(Pixel coordinate grounding data)

▬▬▬

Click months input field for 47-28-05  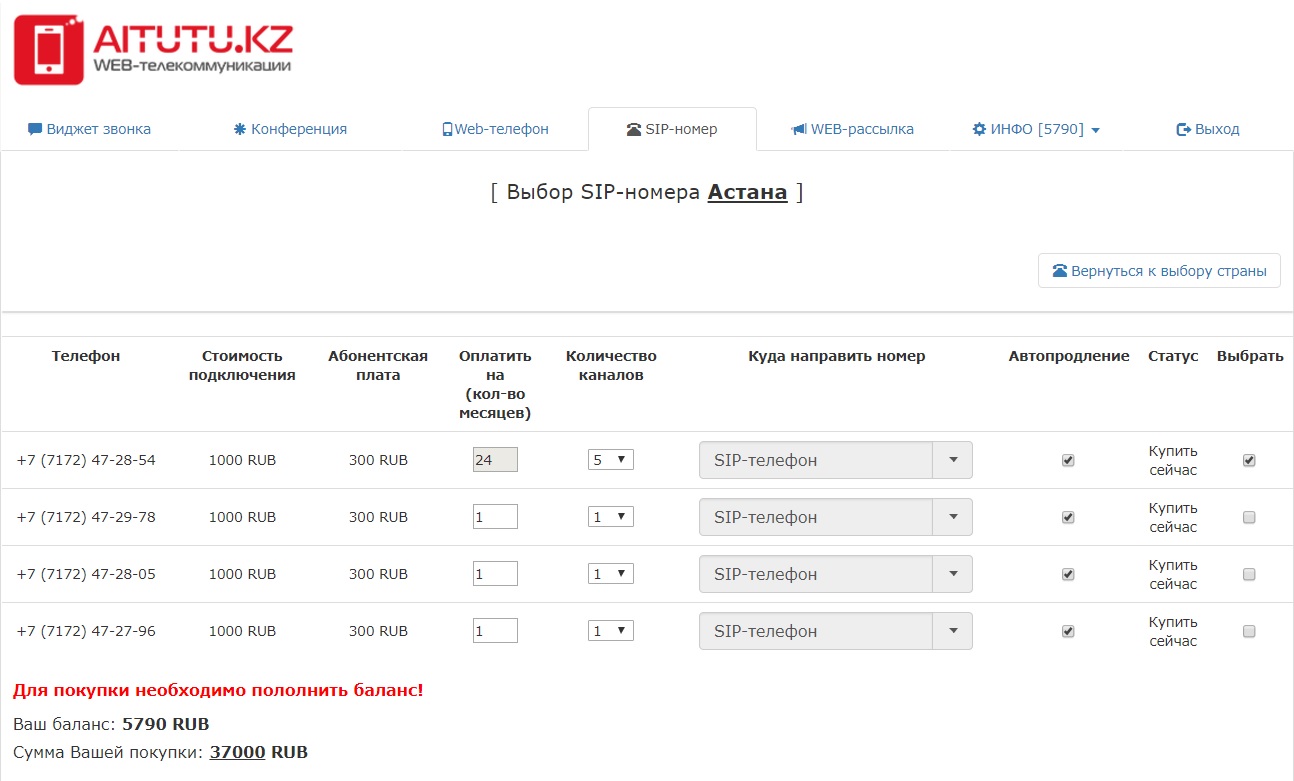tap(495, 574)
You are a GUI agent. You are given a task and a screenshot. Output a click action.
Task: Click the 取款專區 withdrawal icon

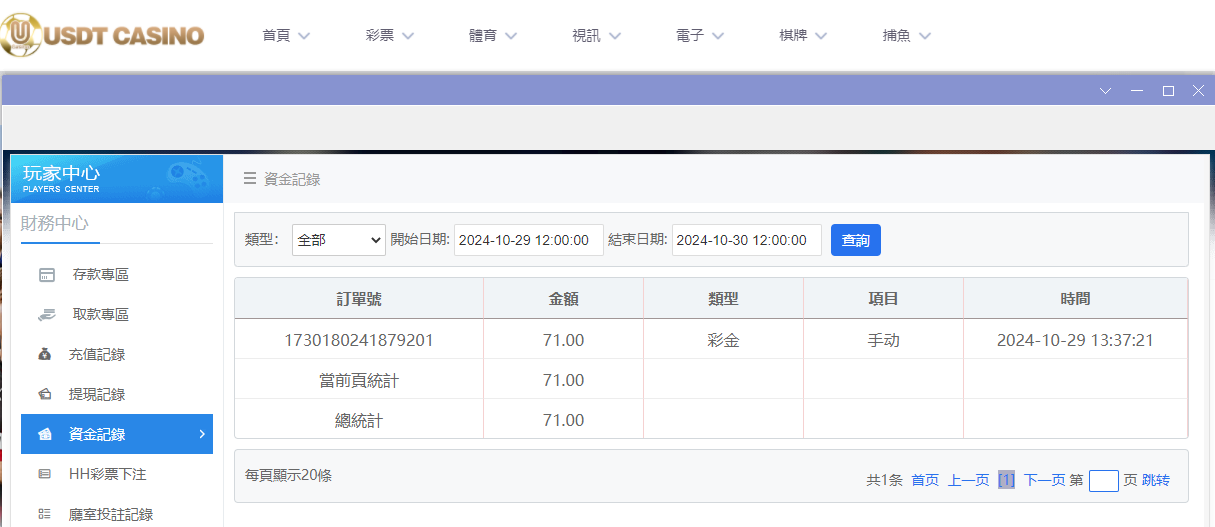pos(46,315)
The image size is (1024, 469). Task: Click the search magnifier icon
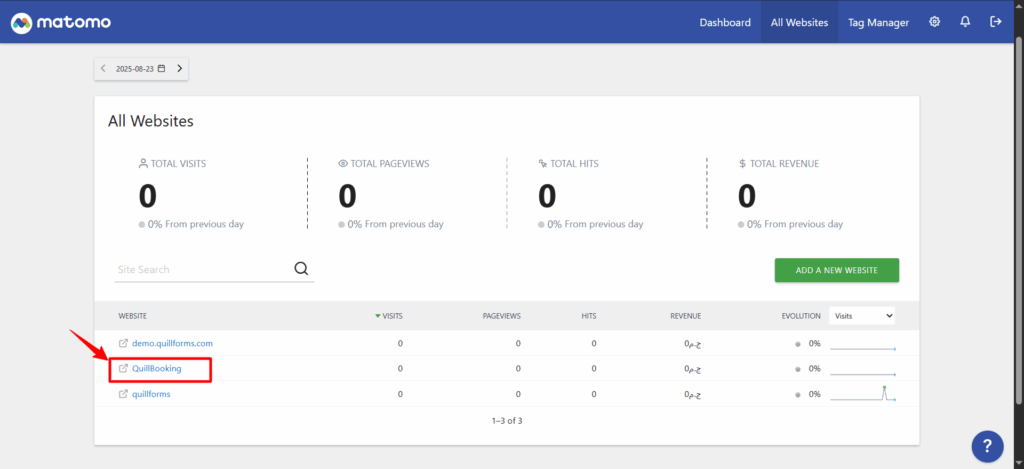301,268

▬▬▬

Assigned task:
Repeat only the lines from the one holding "You are a GUI" through the last line of the data, inclusive. Keep the pictures out.

Exercise response:
You are a GUI agent. You are given a task and a screenshot. Output a click action.
Task: Click the 取款專區 withdrawal icon

pos(46,315)
The image size is (1024, 469). Task: Click the search magnifier icon
301,268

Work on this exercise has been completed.